> _Directions_
• 1. From the Python page-source thread, reproduce the passage that begins with the words containing "I made some" and ends with "page = urllib2.urlopen(req)".
• 2. Using the Python page-source thread, answer these questions:
(a) Which Python module does the script import?
(b) How many lines does the asker's output have, and how many does the Web Inspector output have?
(c) What link does the reply give as the correct one for a Google search?

> _Passage to read_
[START]
Reputation: 7920
I looked here and here for information on my issue, but with no luck.
I made some python code that is intended to grab a webpage's source, as in Safari's Web Inspector. However, I have been getting different code from my application and Safari's Web Inspector. Here is my code so far:
#!/usr/bin/python
import urllib2
# headers
hdr = {'User-Agent': 'Mozilla/5.0 (Macintosh; Intel Mac OS X 10_8_3) AppleWebKit/536.28.10 (KHTML, like Gecko) Version/6.0.3 Safari/536.28.10',
'Accept': 'text/html,application/xhtml+xml,application/xml;q=0.9,*/*;q=0.8',
'Cache-Control': 'max-age=0'}
# request data
req = urllib2.Request("https://www.google.com/#q=rainbow&safe=active", headers=hdr)
# try to get data
try:
page = urllib2.urlopen(req)
print page.info()
except urllib2.HTTPError, e:
print e.fp.read()
content = page.read()
#print content
print content
And the headers match up to what is in Web Inspector:
The code returned is different, though, for a google search for "rainbow".
My python:
http://paste.ubuntu.com/6270549/
Web Inspector:
http://paste.ubuntu.com/6270606/
As far as I know, it seems that my code is missing a large number of the ubiquitous }catch(e){gbar_._DumpException(e)}
lines that are present in the Web Inspector code. Also, my code only has 78 lines, while the Web Inspector code has 235 lines. Does this mean that my code is not getting all of the javascript or some other portion of the webpage? How can I get my code retrieve the same data as the Web Inspector?
Upvotes: 1
Views: 227
Reputation: 7920
You are using the wrong link to search with google search- the correct link should be:
https://www.google.com/search?q=rainbow&safe=active
instead of:
https://www.google.com/#q=rainbow&safe=active
The second link will cause a redirect to Google's homepage when used in python, because it is incorrect (for some reason) when not used in Safari. This is why the code is different.
Upvotes: 1
[END]
> _Given information_
[START]
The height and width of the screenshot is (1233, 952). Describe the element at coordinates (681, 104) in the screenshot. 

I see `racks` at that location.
[END]
[START]
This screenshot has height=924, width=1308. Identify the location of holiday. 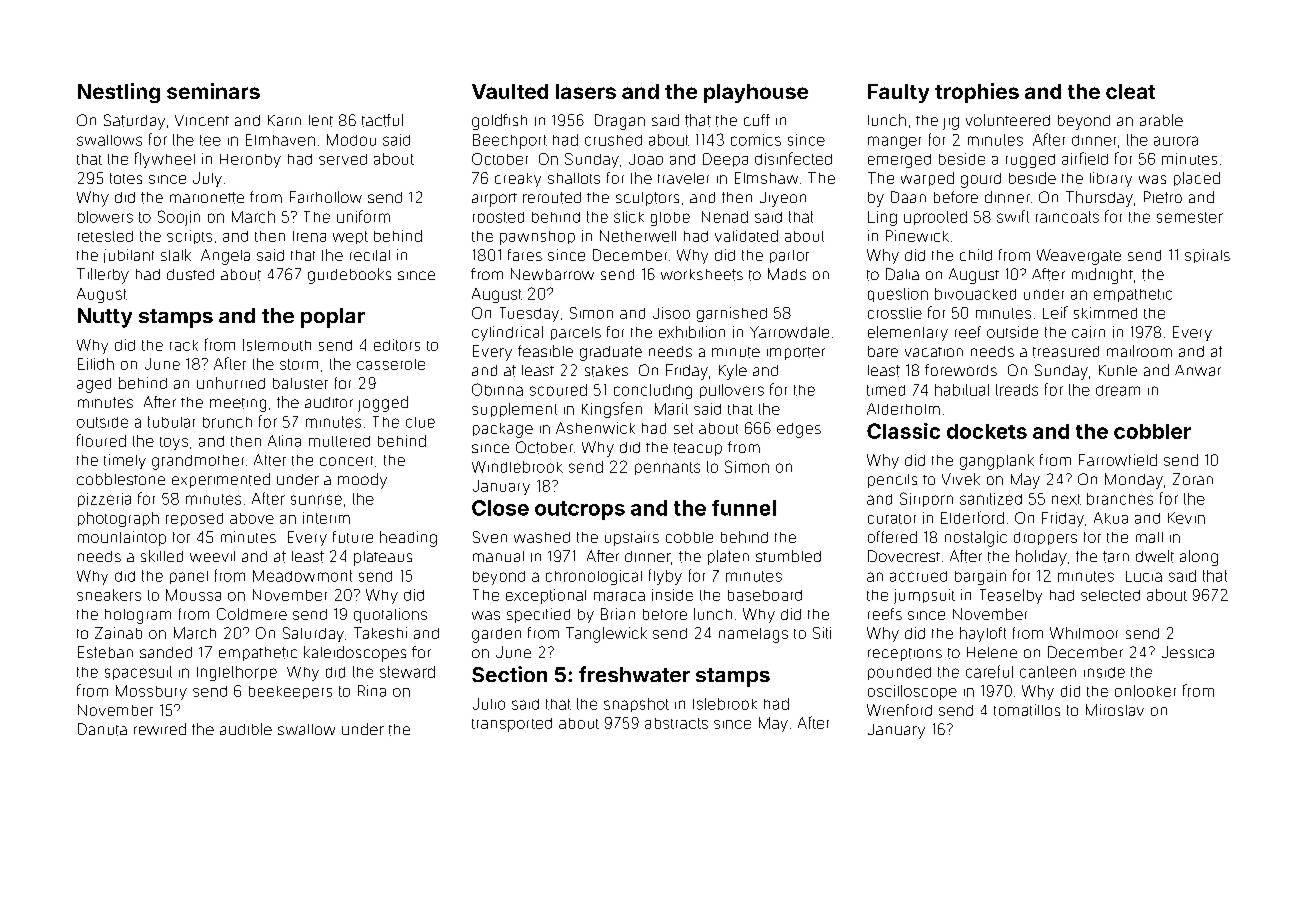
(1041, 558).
[END]
> _Replies_
• 1.
I made some python code that is intended to grab a webpage's source, as in Safari's Web Inspector. However, I have been getting different code from my application and Safari's Web Inspector. Here is my code so far:
#!/usr/bin/python
import urllib2
# headers
hdr = {'User-Agent': 'Mozilla/5.0 (Macintosh; Intel Mac OS X 10_8_3) AppleWebKit/536.28.10 (KHTML, like Gecko) Version/6.0.3 Safari/536.28.10',
'Accept': 'text/html,application/xhtml+xml,application/xml;q=0.9,*/*;q=0.8',
'Cache-Control': 'max-age=0'}
# request data
req = urllib2.Request("https://www.google.com/#q=rainbow&safe=active", headers=hdr)
# try to get data
try:
page = urllib2.urlopen(req)

• 2.
(a) urllib2
(b) 78 lines for the asker's code, 235 lines for Web Inspector
(c) https://www.google.com/search?q=rainbow&safe=active